When considering starting a nonprofit organization, most people think they just need to fill out a bit of paperwork with the state and that’s it. There is a lot more to it than that. Long before filing for nonprofit status, an organization needs to have all its internal structuring and paperwork mapped out, since those are critical pieces to the application itself. A skilled business lawyer can bring you through every step of the process.
Determining Your Mission and Scope
Although it might seem obvious, the first step is to determine the mission of your organization. Will you be helping provide a product or service to a specific group in need, such as clothing, food, shelter, comfort, training, knowledge, or medical care? Or raising funds for a research endowment? Whatever your organization’s goal, it is important to have it clearly articulated. Be sure to really hone in on the part of your mission you are most passionate about, as that may very well be what sets you apart from other organizations and ultimately contributes to your longevity.

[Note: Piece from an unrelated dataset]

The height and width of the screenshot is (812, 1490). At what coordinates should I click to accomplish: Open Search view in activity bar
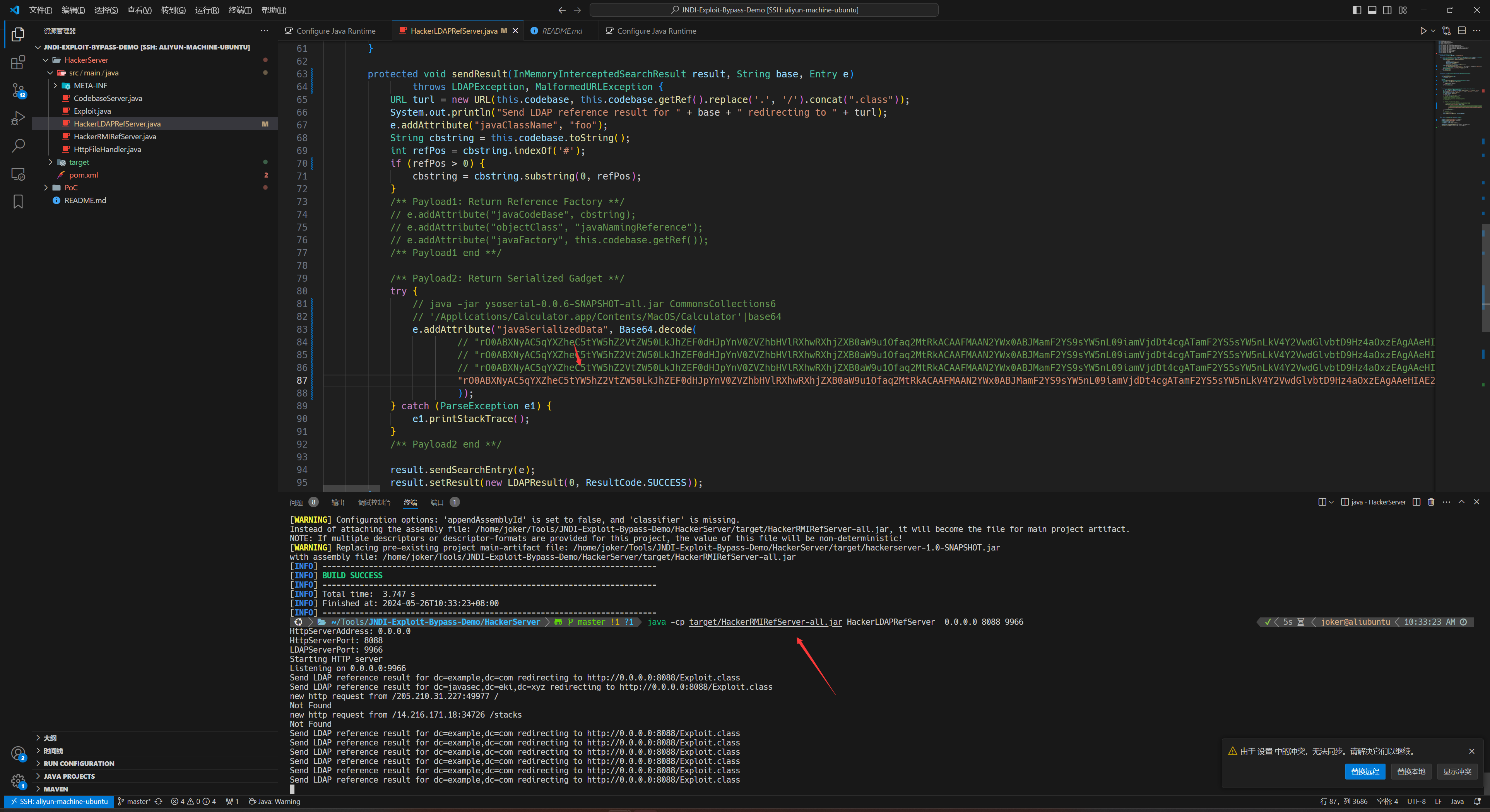coord(18,145)
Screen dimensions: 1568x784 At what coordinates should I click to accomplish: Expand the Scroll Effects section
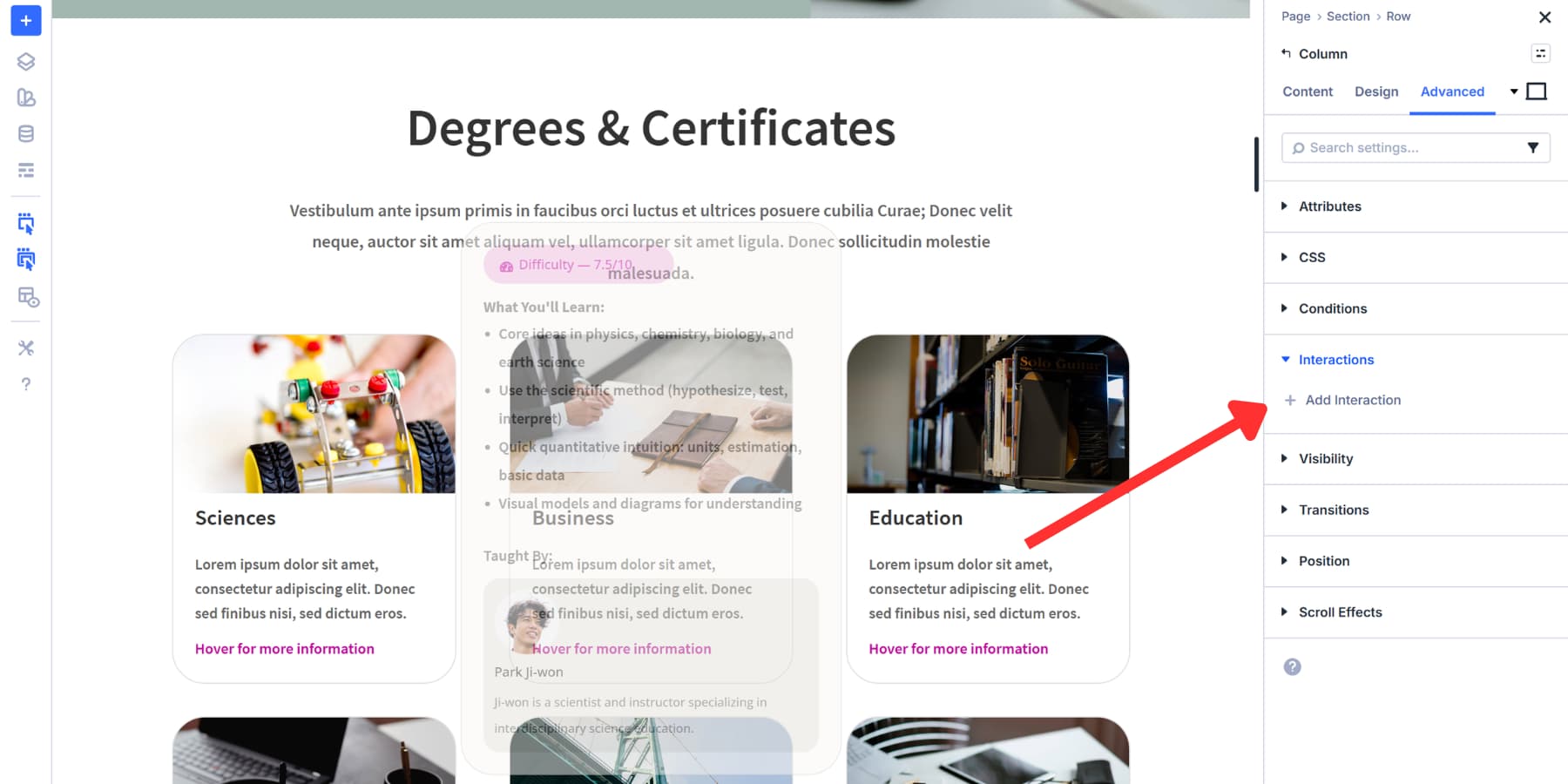[x=1340, y=612]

The next step is to determine how large or small the scope of your organization’s work will be. This determination will depend largely on your organization’s goals, and in many cases, the scope is self-evident. For example, starting a nonprofit to serve food to a community in a food dessert is much smaller in scope than operating a food distribution service to provide food for people in areas affected by natural disasters throughout the world. The important first step is for your organization to have a clear grasp of the scope of your mission.
Establishing Your Structures
This is where things become a bit more complicated. Before filing for your tax-exempt status, you need to have in place:
- Board of directors: New York requires a minimum number of three directors for a nonprofit. All directors have to be at least 18 years old.
- Bylaws and business plans: Part of the submission for nonprofit status will require the organization’s bylaws, structures and other relevant documentation.
- Tax and financial forms: You must obtain an employee identification number and submit tax forms.
- Fundraising plans: The state and the IRS will need to see your plans for how you raise funds and what methods you plan to use to bring in the income needed for your operation to pursue its goals.
There is often more documentation that is needed, depending on the nature of the organization and other factors. All of this is the preparatory work that needs to be done before you file for your status. A seasoned attorney can help you navigate through this process quickly.
Filing For Tax-Exempt Status
Now it is time to file for nonprofit status. For the most part, the heavy work is already done by this point since you have compiled and organized the needed materials and information. Now the work involves compiling this information and presenting it appropriately in your request for nonprofit status. Then there may be further information needed by the agencies in charge, or continued communication to present your case.
Overcoming the Challenges
Although there is a lot of paperwork and detailed work involved with obtaining nonprofit status, it doesn’t have to be overwhelming. An experienced attorney can walk you through the process, help you gather and organize your documentation, help with responding to agencies for further clarification or documentation and put you in the best position to succeed.
The answer is intended to be for informational purposes only. It should not be relied on as legal advice, nor construed as a form of attorney-client relationship.